With surprising consistency, rigorous research by some of the most respected scientists and medical experts in the world have documented strong links between talc and ovarian cancer. These findings have remained consistent even as the test methodology has become more rigorous and as talc suppliers have removed known cancer-causing asbestos particles from talc supplies.

Studies that link talcum powder and ovarian cancer
  • Penninkilampi et al. 2018: Penninkilampi and Eslick (2018) performed another meta-analysis of the studies in women exposed to talc through perineal dusting with talc body powders and reported that “there is a consistent association between perineal talc use and ovarian cancer
  • Saed et al. 2018: In 2017 (view study) and 2018 (view study) Saed et al. published 2 studies which looked at the effect of talc in cells and tissues that are linked to oxidative stress to provide additional insight into the molecular basis of talc-induced ovarian cancer in humans. This led to the conclusion of their second paper: “Talcum powder induces a biological effect by further enhancing CA-125 levels in ovarian cancer cells as well as in normal 45 ovarian epithelial cells. This will provide a molecular basis to previous reports that link genital use of talcum powder to increased risk of epithelial cancer.
  • In December of 2018 Health Canada completed a draft screening assessment of talc that included a meta-analysis conducted by Taher et al. , their conclusion was that perineal use of talc powder is a possible cause of ovarian cancer based on a review of the 27 epidemiological studies published at this time Additionally, this study showed “a positive association between perineal use of talc powder and ovarian cancer was found [OR: 1.28 (95% CI: 1.20 – 1.37)]. A significant risk was noted in Hispanics and Whites, in women applying talc to underwear, in pre-menopausal women and in post-menopausal women receiving hormonal therapy. A negative association was noted with tubal ligation.
  • World Ovarian Cancer Coalition Study finds that two-thirds of the women surveyed did not even know about ovarian cancer before being diagnosed with the deadly disease.
  • Cramer et al. 2015: Perineal talc use was associated with a 33 percent increase in ovarian cancer risk. This study also found increased risk of ovarian cancer with prolonged talc exposure over time.
  • Terry et al. 2013: the most recent meta-analysis – compiled 20 to 30 years of data and found a significant causation link between talc applications and ovarian cancer.
  • Cramer et al. 2007: Study involving a 68-year-old woman with talc found in her pelvic lymph nodes, demonstrating the inflammatory reactions of talc exposure in the lower genital tract and support the concept of talc migration following repeated external application.
  • Mills et al. 2004: Women who used genital talc had a 51 percent elevated risk for invasive epithelial ovarian cancer.
“A ‘real’ statistically significant association has been undeniably established.”– Dr.
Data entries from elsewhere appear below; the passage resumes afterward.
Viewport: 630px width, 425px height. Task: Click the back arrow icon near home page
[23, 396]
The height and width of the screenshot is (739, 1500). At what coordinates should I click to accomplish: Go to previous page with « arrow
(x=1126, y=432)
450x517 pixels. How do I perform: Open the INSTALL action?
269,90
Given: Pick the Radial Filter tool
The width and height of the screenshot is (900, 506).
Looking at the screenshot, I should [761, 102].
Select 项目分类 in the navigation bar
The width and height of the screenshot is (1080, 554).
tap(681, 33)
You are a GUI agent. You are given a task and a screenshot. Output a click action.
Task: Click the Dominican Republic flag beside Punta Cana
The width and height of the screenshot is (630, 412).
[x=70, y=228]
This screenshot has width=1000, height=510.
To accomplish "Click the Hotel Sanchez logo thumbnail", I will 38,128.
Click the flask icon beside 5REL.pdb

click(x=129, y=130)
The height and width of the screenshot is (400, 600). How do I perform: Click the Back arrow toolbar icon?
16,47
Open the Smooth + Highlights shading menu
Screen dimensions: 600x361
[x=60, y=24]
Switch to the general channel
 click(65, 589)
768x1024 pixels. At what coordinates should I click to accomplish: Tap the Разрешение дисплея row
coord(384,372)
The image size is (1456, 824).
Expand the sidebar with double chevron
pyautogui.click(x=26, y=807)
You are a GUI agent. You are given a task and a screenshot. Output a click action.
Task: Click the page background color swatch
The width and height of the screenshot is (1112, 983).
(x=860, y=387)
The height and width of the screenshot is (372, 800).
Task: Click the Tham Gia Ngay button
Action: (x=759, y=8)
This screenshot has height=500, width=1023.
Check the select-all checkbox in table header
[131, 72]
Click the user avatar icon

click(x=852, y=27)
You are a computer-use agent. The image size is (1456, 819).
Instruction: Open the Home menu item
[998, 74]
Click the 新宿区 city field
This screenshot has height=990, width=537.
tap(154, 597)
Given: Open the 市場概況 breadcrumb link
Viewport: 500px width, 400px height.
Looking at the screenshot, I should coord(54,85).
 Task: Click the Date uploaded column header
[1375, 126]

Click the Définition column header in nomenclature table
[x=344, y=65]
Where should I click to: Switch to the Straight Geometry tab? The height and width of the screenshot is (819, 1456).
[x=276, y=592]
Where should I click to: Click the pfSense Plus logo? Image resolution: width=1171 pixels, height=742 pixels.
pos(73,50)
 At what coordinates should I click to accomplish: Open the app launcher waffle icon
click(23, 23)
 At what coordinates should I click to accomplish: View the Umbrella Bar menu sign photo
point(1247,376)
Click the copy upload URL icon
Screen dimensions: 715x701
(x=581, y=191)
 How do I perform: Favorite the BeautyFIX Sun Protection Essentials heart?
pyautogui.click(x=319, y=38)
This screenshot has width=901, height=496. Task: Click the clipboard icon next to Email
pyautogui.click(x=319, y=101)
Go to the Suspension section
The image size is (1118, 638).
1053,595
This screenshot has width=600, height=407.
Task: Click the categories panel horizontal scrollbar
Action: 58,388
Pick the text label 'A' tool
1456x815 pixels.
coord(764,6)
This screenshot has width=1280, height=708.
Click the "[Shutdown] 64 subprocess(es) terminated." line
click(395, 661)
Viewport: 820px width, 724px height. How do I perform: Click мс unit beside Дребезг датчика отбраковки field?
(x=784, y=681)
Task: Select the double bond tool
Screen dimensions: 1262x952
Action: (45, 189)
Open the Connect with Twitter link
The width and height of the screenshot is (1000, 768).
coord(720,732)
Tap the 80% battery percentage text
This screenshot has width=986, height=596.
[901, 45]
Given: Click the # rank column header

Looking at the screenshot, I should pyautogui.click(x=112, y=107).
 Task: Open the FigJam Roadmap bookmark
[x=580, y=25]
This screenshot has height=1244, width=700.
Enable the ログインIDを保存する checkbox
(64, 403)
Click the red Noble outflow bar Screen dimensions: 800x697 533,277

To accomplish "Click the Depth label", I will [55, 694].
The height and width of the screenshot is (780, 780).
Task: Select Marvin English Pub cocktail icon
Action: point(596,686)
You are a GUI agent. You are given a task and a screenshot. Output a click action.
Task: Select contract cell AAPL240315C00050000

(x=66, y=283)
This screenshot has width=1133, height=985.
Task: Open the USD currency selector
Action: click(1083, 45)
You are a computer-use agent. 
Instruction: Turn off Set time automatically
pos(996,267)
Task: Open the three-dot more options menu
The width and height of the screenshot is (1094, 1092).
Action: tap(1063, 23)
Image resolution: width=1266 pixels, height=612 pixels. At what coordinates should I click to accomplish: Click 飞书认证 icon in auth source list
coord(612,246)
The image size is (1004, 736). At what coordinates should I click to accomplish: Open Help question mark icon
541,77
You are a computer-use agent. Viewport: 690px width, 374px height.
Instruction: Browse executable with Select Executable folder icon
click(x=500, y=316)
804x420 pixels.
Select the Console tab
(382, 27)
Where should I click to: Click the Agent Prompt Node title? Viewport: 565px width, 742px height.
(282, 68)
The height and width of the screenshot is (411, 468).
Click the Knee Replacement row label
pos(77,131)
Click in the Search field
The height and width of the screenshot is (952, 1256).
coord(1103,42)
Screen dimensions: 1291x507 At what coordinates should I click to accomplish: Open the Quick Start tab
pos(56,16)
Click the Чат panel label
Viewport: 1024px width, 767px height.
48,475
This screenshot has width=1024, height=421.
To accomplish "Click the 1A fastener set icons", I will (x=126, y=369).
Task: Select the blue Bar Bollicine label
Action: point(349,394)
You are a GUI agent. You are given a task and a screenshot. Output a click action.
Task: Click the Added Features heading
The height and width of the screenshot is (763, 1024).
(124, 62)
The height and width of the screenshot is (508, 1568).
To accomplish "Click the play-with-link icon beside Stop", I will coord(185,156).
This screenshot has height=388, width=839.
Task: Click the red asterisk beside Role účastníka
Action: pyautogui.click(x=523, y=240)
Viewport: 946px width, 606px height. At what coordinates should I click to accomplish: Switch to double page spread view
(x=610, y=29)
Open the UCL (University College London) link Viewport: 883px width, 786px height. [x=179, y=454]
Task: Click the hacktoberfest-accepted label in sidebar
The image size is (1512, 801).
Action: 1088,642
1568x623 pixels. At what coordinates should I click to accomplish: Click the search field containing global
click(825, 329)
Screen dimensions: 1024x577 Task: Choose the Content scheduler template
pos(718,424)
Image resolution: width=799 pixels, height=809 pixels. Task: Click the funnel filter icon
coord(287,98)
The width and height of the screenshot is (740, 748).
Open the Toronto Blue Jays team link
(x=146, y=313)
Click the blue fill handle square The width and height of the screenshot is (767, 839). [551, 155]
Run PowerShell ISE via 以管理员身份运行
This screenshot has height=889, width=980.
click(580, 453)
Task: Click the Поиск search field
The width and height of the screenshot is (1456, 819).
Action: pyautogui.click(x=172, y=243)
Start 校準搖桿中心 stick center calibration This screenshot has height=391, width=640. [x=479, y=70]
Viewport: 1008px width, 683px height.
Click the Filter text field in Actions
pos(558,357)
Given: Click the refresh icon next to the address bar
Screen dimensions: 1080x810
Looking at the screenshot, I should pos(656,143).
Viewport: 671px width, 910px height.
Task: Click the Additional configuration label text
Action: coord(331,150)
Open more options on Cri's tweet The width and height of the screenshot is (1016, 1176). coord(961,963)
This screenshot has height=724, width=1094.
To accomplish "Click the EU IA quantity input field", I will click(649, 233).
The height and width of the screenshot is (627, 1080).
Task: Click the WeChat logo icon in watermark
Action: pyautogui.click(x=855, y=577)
Bernard Harlow Leading ovarian cancer researcher from Harvard Medical School
  • Ness et al. 2000: Women who applied talc to genital areas at least once per month for six or more months had a 50 percent increase in ovarian cancer risk and a 60 percent increase in risk when talc was applied to sanitary napkins.
  • Cramer 1999: Genital use of talc powder yielded a 60 percent increase in cancer risk and a 70 percent increase for serious invasive ovarian cancer. This study also found that increased applications of talc resulted in higher cancer risk and prompted a call by the authors for public health warnings about talc dangers. This study also attributed 10% of all ovarian cancers in the US to talcum powder usage.
  • Cook et al. 1997: Direct perineal use of talc powder yielded a 60 percent increase in risk of ovarian cancer diagnosis. The study revealed a trend in which more lifetime applications of talc led to a higher cancer risk.
  • Harlow et al. 1992: Combined results from six case control studies between 1982 and 1989 and found that ovarian cancer risk was 50 percent greater for women who applied genital talc. The research also found that as lifetime talc dose increased, so did ovarian cancer risk.
  • Cramer et al. 1982: Possibly the first definitive case-control study, involving 430 women, that provided support for an association between talc and ovarian cancer.
  • In addition, a 2008 meta-analysis on behalf of the International Agency for Research on Cancer (IARC) reviewed all prior epidemiologic studies and identified eight studies with the best methodologies. These well-designed studies all found that talc users were significantly more likely to develop ovarian cancer with more talc applications. This meta-analysis found the increased risk of talc use associated with ovarian cancer falls squarely in the range of 30 to 60 percent and likely around 40 percent. Based on this study, the IARC concluded that talc is a “possible carcinogen.”
  • Even research funded by Johnson & Johnson (Gross & Berg 1995 and Huncharek 2003) has found statistically significant cancer risks associated with genital talc use.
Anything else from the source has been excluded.